## Stored items

★ ★ ★ ★

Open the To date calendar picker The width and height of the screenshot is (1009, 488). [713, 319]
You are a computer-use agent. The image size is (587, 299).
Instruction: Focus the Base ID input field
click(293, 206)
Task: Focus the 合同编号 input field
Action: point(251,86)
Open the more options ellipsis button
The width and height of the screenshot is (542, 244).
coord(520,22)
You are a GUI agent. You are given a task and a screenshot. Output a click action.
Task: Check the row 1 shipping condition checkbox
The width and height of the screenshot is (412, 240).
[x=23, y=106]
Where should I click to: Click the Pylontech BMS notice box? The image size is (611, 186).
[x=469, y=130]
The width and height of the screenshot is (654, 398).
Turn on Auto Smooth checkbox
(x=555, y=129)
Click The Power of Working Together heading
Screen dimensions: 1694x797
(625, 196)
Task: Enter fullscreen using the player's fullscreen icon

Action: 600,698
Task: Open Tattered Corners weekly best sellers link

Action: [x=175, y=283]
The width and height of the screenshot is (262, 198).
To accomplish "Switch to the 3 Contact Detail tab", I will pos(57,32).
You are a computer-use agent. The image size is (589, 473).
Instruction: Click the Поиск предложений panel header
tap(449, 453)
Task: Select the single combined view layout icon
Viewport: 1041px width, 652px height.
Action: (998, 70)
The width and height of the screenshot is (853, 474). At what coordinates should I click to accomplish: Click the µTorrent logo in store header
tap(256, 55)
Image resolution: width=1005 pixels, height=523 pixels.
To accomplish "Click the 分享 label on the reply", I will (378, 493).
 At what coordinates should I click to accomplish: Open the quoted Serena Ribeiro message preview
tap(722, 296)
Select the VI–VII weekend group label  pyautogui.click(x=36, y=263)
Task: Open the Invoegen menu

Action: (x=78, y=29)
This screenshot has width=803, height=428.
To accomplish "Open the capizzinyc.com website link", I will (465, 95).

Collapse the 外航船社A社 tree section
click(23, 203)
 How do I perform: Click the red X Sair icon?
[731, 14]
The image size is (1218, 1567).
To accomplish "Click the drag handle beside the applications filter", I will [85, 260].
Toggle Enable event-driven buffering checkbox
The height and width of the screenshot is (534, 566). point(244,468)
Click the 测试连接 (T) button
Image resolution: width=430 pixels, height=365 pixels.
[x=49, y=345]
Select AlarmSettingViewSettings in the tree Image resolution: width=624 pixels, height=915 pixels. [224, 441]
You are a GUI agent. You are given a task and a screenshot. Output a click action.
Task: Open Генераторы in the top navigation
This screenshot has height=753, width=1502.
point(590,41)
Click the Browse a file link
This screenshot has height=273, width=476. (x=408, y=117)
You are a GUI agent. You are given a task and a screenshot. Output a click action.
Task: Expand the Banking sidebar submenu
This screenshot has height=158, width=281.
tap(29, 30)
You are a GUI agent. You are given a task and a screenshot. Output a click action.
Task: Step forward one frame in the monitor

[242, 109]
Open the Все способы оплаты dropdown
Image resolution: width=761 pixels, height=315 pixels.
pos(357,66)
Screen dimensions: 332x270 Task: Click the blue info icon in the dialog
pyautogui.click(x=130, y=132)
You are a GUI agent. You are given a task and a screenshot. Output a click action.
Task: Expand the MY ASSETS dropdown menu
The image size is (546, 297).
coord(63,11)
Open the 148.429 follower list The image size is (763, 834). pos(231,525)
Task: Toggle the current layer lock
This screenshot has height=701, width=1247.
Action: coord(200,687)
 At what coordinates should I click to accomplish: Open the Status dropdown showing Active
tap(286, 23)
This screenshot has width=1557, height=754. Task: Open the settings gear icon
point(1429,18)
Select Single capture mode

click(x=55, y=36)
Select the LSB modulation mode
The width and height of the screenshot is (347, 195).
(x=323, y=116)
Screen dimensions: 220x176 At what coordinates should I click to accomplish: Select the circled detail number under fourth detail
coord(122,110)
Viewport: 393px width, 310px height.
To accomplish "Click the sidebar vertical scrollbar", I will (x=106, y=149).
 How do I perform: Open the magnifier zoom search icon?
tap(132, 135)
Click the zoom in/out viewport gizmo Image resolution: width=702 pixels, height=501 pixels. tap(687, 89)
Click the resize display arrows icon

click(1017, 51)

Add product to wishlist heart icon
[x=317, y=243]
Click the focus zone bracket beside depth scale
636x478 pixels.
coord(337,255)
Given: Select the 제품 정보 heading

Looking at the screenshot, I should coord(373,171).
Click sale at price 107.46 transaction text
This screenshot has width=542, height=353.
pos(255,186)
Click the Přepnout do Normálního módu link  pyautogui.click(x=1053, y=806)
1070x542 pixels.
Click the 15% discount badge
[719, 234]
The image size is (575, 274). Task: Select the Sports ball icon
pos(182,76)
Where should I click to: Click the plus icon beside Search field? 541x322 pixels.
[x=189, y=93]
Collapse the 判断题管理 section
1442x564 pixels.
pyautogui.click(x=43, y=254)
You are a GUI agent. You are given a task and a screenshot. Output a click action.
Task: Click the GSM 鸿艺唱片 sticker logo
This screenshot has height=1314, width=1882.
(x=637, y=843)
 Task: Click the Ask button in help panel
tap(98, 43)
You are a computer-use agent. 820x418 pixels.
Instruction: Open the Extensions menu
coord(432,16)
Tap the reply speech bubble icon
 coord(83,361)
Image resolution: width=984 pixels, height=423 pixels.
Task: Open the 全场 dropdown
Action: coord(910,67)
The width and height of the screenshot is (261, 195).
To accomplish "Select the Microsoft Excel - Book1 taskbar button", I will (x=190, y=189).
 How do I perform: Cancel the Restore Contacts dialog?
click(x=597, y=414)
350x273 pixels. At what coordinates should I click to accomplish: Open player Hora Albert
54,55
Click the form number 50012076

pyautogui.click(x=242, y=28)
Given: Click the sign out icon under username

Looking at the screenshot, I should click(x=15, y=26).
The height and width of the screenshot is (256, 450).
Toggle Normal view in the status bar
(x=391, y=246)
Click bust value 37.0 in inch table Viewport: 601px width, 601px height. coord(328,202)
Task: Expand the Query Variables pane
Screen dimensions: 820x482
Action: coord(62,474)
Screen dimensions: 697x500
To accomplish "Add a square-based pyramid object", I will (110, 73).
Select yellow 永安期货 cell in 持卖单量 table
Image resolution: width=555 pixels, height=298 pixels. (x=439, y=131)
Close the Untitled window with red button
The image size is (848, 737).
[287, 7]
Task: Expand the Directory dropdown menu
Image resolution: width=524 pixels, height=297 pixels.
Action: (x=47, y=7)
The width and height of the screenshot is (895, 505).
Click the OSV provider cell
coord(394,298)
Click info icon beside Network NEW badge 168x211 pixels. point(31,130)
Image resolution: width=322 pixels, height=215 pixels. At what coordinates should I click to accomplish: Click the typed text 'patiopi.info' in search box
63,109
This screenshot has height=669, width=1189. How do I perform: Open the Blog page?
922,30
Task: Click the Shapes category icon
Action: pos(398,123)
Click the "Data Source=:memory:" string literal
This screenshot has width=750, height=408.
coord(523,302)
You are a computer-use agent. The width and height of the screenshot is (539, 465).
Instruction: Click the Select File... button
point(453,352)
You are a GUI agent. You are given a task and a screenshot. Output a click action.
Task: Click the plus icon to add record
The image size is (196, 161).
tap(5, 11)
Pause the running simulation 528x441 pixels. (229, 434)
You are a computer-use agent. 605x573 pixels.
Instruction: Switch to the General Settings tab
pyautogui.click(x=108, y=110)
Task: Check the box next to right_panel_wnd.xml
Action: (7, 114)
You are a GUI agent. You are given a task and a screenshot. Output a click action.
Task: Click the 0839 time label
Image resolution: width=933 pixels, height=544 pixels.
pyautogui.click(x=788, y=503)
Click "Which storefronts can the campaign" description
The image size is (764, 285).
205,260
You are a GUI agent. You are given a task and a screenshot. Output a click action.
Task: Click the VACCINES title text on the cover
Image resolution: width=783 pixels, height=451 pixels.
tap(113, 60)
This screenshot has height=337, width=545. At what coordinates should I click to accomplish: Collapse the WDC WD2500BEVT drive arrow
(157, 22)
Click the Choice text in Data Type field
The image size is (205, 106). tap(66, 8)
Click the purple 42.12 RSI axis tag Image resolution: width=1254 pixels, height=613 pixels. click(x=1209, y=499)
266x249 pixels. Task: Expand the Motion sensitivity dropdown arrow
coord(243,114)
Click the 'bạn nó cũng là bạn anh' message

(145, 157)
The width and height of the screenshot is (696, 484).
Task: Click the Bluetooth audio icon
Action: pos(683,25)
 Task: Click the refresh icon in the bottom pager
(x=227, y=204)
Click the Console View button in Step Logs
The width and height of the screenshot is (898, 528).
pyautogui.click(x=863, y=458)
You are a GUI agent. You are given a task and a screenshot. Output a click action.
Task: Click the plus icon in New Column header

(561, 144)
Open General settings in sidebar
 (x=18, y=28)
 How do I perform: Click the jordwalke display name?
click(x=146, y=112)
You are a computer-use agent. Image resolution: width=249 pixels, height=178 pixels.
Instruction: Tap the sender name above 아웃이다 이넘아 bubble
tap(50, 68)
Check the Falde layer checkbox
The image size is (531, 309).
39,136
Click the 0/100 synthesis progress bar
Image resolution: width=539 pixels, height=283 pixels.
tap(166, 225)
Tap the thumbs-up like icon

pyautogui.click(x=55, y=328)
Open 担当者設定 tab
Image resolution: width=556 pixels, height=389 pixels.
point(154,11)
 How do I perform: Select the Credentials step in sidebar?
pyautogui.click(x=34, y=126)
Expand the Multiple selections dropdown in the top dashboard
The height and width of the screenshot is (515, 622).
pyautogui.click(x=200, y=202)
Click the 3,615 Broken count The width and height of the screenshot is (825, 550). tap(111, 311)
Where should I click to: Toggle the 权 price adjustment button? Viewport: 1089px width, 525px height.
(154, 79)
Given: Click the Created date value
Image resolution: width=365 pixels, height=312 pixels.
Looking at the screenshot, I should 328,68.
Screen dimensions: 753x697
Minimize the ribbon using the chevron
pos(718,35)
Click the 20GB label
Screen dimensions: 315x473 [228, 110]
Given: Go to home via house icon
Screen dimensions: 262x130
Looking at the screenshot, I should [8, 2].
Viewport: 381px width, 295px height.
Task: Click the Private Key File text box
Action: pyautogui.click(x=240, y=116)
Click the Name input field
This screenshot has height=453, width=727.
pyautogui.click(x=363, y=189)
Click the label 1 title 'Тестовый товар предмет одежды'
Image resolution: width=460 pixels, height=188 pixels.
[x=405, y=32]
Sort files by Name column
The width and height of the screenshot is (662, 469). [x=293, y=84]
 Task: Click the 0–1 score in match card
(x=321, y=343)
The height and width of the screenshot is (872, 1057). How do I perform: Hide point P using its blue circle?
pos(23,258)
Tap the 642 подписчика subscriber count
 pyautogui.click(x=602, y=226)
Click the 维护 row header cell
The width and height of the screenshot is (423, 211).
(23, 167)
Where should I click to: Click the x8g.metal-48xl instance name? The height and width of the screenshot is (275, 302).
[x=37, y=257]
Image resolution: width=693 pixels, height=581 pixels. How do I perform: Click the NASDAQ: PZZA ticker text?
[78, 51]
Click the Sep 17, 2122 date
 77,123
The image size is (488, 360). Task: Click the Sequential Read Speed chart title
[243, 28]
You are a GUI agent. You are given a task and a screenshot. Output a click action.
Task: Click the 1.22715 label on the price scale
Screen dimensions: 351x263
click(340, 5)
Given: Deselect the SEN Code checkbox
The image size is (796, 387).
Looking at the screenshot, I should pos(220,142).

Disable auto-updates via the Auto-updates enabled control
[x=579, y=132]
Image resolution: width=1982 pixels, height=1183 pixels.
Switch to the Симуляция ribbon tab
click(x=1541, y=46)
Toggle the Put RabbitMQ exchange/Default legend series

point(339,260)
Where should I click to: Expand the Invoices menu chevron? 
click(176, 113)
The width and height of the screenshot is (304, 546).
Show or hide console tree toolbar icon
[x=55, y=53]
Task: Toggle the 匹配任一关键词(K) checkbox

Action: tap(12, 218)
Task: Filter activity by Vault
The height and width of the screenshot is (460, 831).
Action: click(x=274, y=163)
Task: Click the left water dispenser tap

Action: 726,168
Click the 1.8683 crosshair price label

★ ★ ★ ★

## GOAL OF THE EXERCISE
Work out how many lines in the preceding data include the word "computer". State only that number.

## RESPONSE FOR THIS EXERCISE
6